I am grateful to be able to spend time up here alone, since it is such a controlled environment. Maybe I'm a "control freak", something that goes along with a perfectionism that makes me want to excel in every wayward endeavor I have the misfortune to encounter. The thought of sacrificing dexterity and aptitude to stress and exhaustion is a frightening one. But then I just take one look at myself and I know I can't have such dominance in everything I do. I must look strange to the ones who see me on the street or in the halls, rushing off to another obligation that really can wait.
Here in the combined living room and sleeping area, the fixtures and appointments are acceptably arrayed, just the way they are. I have no need to go over "improvements". I just let myself sink into the overstuffed sofa, where no one is around to accuse me of being a couch potato--except for myself. It occurs to me that if I didn't have all that daily hustle of going to work, I could be cast in the light of a truly disrespectful "lazy" man. That is the image appearing in the frame when a person is seen so frequently at "rest". "Look at him; how he's 'let himself go'...," the accusation begins. It seems a bit strange that someone should be viciously judged for failing to accord himself a greater amount of inwardly-directed attention.
Sighing as I roll to bury my face in the muslin slipcover, I realize that any semblance of "respect" I show by the effort I do make is nothing more than a sense of obligation and duty, coupled with a rudimentary need to pay the bills on an expensive one-person home. The others can rightly accuse me of being "selfish", I suppose, but I have seen the other, more virtuous sentiment of self-respect, and at least I know there's a difference. How to be considerate of myself without being self-centered is the new challenge before me. It looks like it's time for one of those curiously-correct paradoxes, like gaining one's life by losing it. I just don't understand the mechanism of life sometimes. So much of it I would call "non-intuitive", yet I do not grasp its intricacies precisely because of a lack of second-nature human intuition. There is order beyond the surface madness--and it is as elegant as anything I ever saw in a math or physics book--but studying it directly won't do any good.
"Bo"
5 December 1999 -- The hazards that lie ahead
The sun is out again today, its brilliance augmented by the snow that is currently melting to create mud-spots and open areas of grass. It will be cold enough tonight, of course, that most of the locally-collected water will be ice, as it was this morning when I walked to the outhouse and made that delightful crackling noise as I broke the top layers in my boots. There is water running from the rooftop, too, creating an array of icicles to exceed the effect of the ones made of electric light strands that seem all the rage wherever I travel in real life this Holiday season. Weather like this, when seen in March, most certainly suggests the imminence of spring, but knowing from the calendar that the bulk of winter is still ahead, I cannot trust my senses.
This is a day that has its certainty of immediate definition yet will mean nothing when superseded by the bigger snows and colder cold that could arrive tomorrow for all I know.
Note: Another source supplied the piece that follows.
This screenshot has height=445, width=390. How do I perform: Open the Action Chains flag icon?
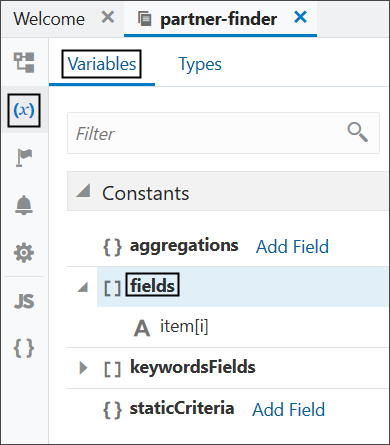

I suppose it shouldn't bother me much, since all is ready on the most essential level. Today as I consume some of my allotment of spare time, I keep hunting in my head for lists of important things I'll later wish I'd have done. Such use of my time is not very productive, I know, but at least I won't be able to say I didn't try or care.
This gets back to my intolerance for imperfection, a factor that has handicapped me from trying new things (or staying with old ones) over most of the life I can remember. The world appears to give token recognition to its acceptance of the less-than-perfect, but really, black marks must still being going down in individual books most of the time, even if they do not form the basis for explicitly explained rejection and stigmatization. In continuing this twice-weekly exercise in escape along the riverbank, I must be indulging some form of bad habit, for nothing "good for me" in the area of social participation usually happens so spontaneously. As in Mr. Rifkin's metaphor, I suppose, I could chalk this up to "entropy", just like the snow out there losing its crystalline finery and running off the side of the ravine.
Eventually, real life will grow so difficult, according to the model of the "rock bottom", that I'll be forced to start pulling myself out. The problem with getting to such a point, however, aside from the real danger of harm, is that the activity that would drive me to a crash is precisely that which I would use in living a "better life". The exercise professionals have their schools of thought on the subject of increasing one's fitness--the one says "no pain, no gain" while the other says "don't overdo it so that you experience pain". The second advisor, of course, must be aware that a certain amount has to be done, but they never make it clear how to get going.
Well, I'm here today, loafing again in the interest of marshalling strength for tomorrow's return to the business arena. Maybe that's just the best thing I can do, for if real life starts to become disagreeable enough, I will soon balk at essential and elementary functions of maintaining self and home. At such a point, I will be able to say, "I spent my share of time trying to get ready for this--it wasn't that I was spreading myself too thin". That might be a soft landing at rock bottom, rather than a powered dive from too much activity.
Knowing then the manner of trial I have ahead of me, I am comforted somewhat when I think long enough about what the others have really said; that their acceptance of my traits is pretty much what it seems on its face. I give praise that there is this generally-predictable property of human beings; that a man can dare to step where he once feared, slip and fall, and then be helped to his feet. My problem, however, is that I'm in no great hurry to go someplace where I could slip as though there were glare ice all about. Those puddles in the dooryard were enough for today.
"Bo"
9 December 1999 -- Letting it snow
The snow started today in the early afternoon, with below-freezing conditions that made rugged ice-sculptures of the partially-melted accumulation from before. This time, it quickly built to such an intensity that the various hollows and open spots were soon lost under the new flowing surface. With the approach now of evening, the wind can easily stir the top layer of this covering, so that my view from the front window is one of an obscured ground and an equally-obscured ridge rising behind and above. I don't think that these are classic white-out conditions, but white is certainly the dominant color in the scenery.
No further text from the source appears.